These twin boys who just got home from the hospital are sharing a crib and a room with their mother - the living room, in their grandmother’s apartment. But everyone shares a room here.
“So now my apartment has 1, 2, 3, 4, 5, 6, 7,” said Lola Ingram.
Lola Ingram lives with her son, a daughter and her daughter's four grandchildren.
“Space is at a premium here,” she added.
Clutter abounds in this two bedroom apartment.
“This is not a way for a family to have to live,” said Ingram.
It wasn’t intended that way. Ingram and her son are the lease holders in this apartment at the development known as Wise Towers.
When her daughter couldn't afford her own rent and became homeless Ingram took in daughter and her daughter's children, too.
Her daughter actually works for NYCHA, the city's Housing Authority, but could not talk to us without permission from higher ups. Her mom says her daughter very much wants a NYCHA apartment of her own.
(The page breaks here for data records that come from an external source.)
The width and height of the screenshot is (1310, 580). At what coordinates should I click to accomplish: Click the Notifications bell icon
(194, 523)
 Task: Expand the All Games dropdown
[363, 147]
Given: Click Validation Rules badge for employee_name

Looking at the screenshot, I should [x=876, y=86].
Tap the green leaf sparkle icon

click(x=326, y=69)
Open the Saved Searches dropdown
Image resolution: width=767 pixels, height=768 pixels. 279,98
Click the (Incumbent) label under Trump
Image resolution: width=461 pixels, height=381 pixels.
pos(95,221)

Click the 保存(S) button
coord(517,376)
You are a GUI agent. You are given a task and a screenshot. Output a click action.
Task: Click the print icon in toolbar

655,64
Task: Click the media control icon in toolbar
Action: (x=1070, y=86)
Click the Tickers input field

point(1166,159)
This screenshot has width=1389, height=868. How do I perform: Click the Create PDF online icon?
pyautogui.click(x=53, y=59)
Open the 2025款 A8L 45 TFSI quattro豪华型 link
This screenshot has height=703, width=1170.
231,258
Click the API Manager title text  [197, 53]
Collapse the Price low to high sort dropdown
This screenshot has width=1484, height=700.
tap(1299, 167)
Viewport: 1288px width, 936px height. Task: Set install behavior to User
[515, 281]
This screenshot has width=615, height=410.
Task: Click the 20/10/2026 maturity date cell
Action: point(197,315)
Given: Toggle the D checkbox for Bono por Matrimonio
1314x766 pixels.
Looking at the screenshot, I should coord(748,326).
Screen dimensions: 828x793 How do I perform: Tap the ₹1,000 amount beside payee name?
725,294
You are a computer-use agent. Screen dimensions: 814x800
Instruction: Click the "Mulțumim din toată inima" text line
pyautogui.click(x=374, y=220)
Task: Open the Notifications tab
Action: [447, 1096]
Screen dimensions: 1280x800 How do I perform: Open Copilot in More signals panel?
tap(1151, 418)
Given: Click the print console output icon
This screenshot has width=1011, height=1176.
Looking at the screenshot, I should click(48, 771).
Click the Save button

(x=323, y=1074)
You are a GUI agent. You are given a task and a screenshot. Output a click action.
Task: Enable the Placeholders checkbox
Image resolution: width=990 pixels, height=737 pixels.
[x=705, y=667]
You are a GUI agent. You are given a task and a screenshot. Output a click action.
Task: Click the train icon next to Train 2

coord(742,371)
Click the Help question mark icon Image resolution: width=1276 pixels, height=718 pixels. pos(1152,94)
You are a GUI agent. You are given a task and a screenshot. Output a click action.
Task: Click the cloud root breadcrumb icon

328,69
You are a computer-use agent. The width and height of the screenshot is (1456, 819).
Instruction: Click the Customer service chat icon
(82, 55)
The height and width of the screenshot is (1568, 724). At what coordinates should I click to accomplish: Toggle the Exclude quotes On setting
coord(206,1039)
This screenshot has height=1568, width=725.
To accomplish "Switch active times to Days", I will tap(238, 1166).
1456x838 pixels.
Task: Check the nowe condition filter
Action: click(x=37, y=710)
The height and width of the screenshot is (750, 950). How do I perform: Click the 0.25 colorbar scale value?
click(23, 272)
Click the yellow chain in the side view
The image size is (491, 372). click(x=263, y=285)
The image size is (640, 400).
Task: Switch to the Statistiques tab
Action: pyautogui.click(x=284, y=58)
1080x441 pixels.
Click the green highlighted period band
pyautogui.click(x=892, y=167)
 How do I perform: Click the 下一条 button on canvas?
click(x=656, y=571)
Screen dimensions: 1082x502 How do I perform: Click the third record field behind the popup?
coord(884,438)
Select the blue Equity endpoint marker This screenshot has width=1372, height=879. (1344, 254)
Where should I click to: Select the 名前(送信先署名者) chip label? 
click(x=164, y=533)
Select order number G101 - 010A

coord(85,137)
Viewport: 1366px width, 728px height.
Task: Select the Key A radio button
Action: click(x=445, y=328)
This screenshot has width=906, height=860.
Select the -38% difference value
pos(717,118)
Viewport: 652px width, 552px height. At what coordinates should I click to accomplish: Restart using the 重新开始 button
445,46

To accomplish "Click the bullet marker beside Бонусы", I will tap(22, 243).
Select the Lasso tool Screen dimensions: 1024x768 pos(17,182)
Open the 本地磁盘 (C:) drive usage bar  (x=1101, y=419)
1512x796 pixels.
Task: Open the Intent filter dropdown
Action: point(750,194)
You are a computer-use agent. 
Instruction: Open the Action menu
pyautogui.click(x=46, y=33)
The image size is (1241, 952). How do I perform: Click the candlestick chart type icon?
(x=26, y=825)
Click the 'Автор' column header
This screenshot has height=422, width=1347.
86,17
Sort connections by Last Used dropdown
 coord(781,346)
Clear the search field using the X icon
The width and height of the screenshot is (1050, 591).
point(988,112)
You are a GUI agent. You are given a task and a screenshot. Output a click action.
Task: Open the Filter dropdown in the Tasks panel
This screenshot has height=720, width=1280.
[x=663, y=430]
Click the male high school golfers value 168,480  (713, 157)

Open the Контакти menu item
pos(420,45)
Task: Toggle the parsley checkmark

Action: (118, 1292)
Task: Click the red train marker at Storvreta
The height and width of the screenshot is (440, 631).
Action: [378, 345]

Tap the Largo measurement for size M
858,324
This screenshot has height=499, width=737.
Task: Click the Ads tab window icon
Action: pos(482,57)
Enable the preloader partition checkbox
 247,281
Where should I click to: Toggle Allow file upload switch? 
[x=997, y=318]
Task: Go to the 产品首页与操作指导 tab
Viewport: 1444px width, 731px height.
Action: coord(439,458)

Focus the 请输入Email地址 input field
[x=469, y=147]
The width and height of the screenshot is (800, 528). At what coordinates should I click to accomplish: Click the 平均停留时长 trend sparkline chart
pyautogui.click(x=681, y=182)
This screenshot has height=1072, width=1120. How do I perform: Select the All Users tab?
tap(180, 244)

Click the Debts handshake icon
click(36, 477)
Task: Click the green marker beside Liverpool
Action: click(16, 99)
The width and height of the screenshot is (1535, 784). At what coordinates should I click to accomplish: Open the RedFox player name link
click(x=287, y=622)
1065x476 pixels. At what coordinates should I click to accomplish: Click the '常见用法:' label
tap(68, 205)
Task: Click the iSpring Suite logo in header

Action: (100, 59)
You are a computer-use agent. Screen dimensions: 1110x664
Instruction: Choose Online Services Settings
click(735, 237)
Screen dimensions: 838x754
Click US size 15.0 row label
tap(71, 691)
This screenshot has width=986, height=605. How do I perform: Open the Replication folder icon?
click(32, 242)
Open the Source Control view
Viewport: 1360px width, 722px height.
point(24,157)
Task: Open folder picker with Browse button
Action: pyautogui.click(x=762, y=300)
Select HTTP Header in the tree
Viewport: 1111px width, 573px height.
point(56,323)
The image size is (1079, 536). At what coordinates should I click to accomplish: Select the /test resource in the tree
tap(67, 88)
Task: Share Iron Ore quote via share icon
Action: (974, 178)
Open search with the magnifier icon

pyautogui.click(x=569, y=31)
“She applied for the NYCHA, she’s been on the NYCHA waiting list for ten years, when she was 18 years old,” said Ingram.
More than $174,000 families are on the waiting list for a NYCHA apartment.
That’s $35,000 more families than are actually living in NYCHA housing or in private apartments with section 8 vouchers.
NYCHA says its employees who are on its waiting list do not get preferential treatment.
Ingram says she wants the waiting list audited and says there should be more transparency.
NYCHA tells us it regularly updates families on its waitlist about their application status, and that it requires them to renew their applications every two years.
“Every two years if she doesn’t apply she’s taken off the list it doesn’t make sense,” said Ingram.
Ingram admits her daughter may have missed a re-registration over the years, and that would set her back, now with no end in sight her daughter is left with few choices.
“We have to figure out something but it’s not going to be putting her in the street that’s not gonna happen,” said Ingram.